## Work to complete
1. Please reproduce the passage on memory reordering word for word, starting with "I thought for" and going on through "exec preserves that.".
2. Extend the passage on memory reordering, picking up after its final sentence.

But on current HW, memory reordering between threads is impossible in that case. Out-of-order execution of code on the same core gives the illusion of everything happening in program order. To get memory reordering between threads, they need to be running on different cores.
So we'd need a design that coupled together speculation between two logical cores. Nobody does that because it means more state needs to rollback if a mispredict is detected. But it is hypothetically possible. For example an OoO SMT core that allows store-forwarding between its logical cores even before they've retired from the out-of-order core (i.e. become non-speculative).
PowerPC allows store-forwarding between logical cores for retired stores, meaning that threads can disagree about the global order of stores. But waiting until they "graduate" (i.e. retire) and become non-speculative means it doesn't tie together speculation on separate logical cores. So when one is recovering from a branch miss, the others can keep the back-end busy. If they all had to rollback on a mispredict on any logical core, that would defeat a significant part of the benefit of SMT.
I thought for a while I'd found an ordering that lead to this on single core of a real weakly-ordered CPUs (with user-space context switching between the threads), but the final step store can't forward to the first step load because this is program order and OoO exec preserves that.
T2: r2 = y; stalls (e.g. cache miss)
T2: branch prediction predicts that r2 == 42 will be true. ( x = 42 should run.

## Data excerpt
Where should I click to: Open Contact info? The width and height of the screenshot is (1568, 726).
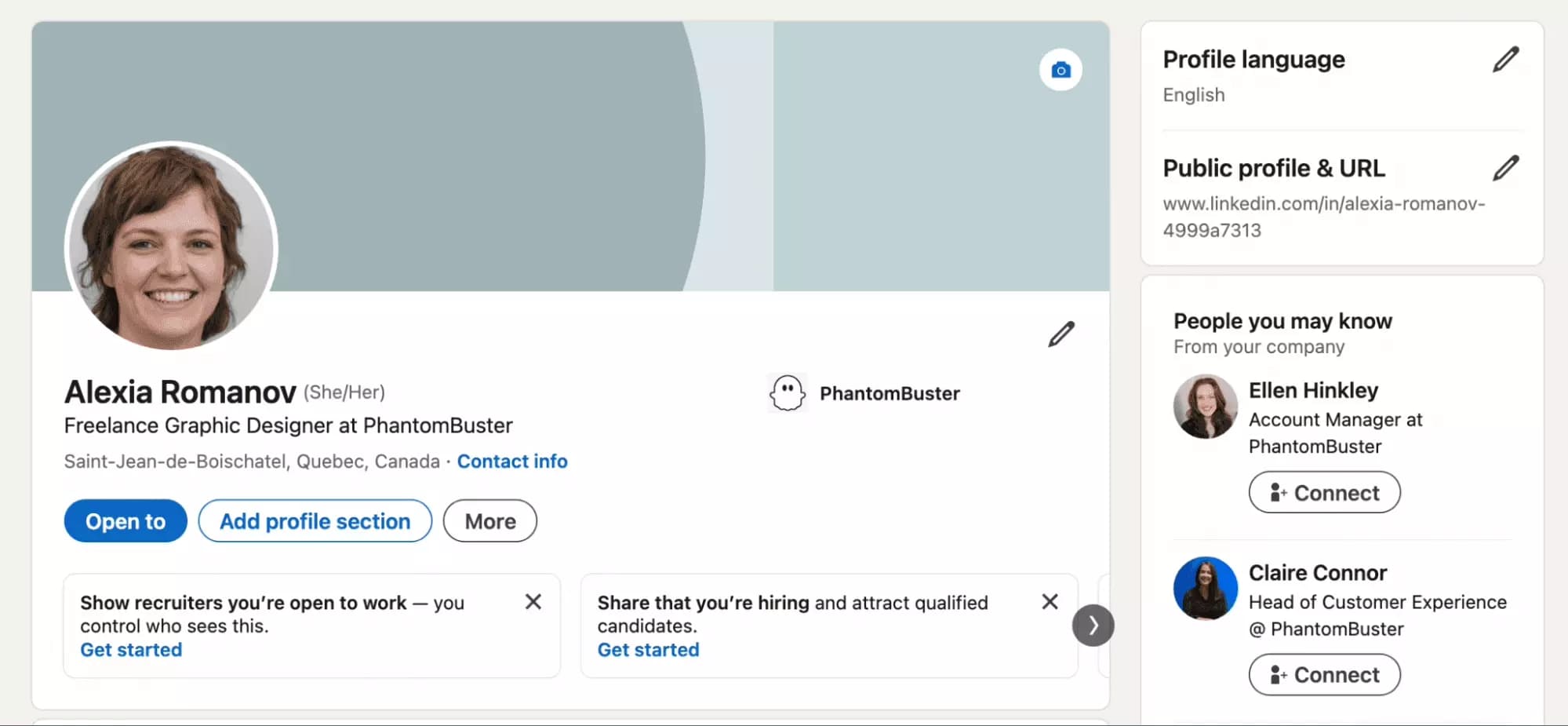coord(511,461)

## Answers to the problems
1.
I thought for a while I'd found an ordering that lead to this on single core of a real weakly-ordered CPUs (with user-space context switching between the threads), but the final step store can't forward to the first step load because this is program order and OoO exec preserves that.

2.
T2: x = 42 runs. (Still speculative; r2 = yhasn't obtained a value yet so ther2 == 42` compare/branch is still waiting to confirm that speculation).
a context switch to Thread 1 happens without rolling back the CPU to retirement state or otherwise waiting for speculation to be confirmed as good or detected as mis-speculation.
This part won't happen on real C++ implementations unless they use an M:N thread model, not the more common 1:1 C++ thread to OS thread. Real CPUs don't rename the privilege level: they don't take interrupts or otherwise enter the kernel with speculative instructions in flight that might need to rollback and redo entering kernel mode from a different architectural state.
T1: r1 = x; takes its value from the speculative x = 42 store
T1: r1 == 42 is found to be true. (Branch speculation happens here, too, not actually waiting for store-forwarding to complete. But along this path of execution, where the x = 42 did happen, this branch condition will execute and confirm the prediction).
T1: y = 42 runs.
this was all on the same CPU core so this y=42 store is after the r2=y load in program-order; it can't give that load a 42 to let the r2==42 speculation be confirmed. So this possible ordering doesn't demonstrate this in action after all. This is why threads have to be running on separate cores with inter-thread speculation for effects like this to be possible.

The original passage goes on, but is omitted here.